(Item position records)
━━━━━━━━━━
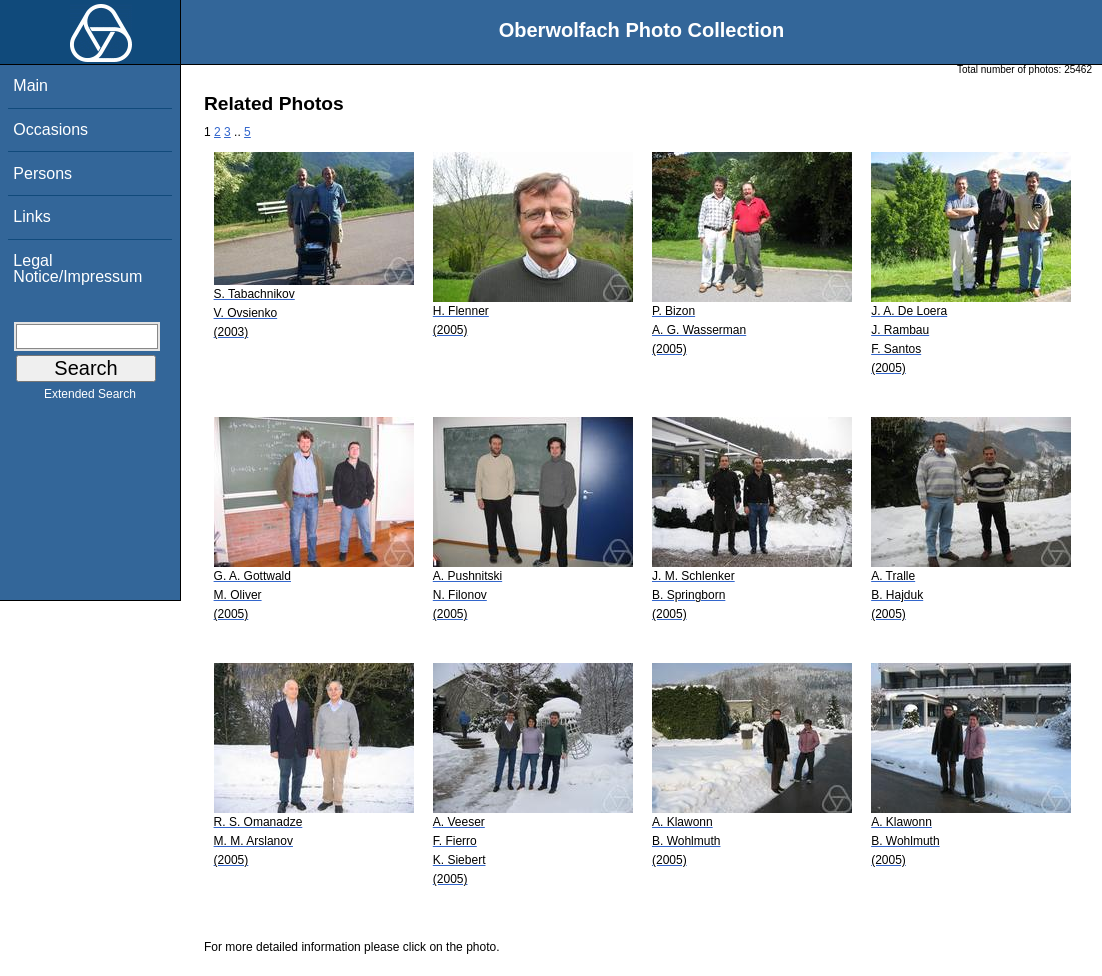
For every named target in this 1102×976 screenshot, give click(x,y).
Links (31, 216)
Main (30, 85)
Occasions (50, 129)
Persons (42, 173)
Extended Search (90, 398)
━━━━━━━━━━
Task details ::
Shift every coordinate in the answers of the records above by adding 130 to each number, and write out all the lines again with the requests included. Leave out the pictures.

Solution for this problem ::
For every named target in this 1102×976 screenshot, give click(x,y).
Links (161, 346)
Main (160, 215)
Occasions (180, 259)
Persons (172, 303)
Extended Search (220, 528)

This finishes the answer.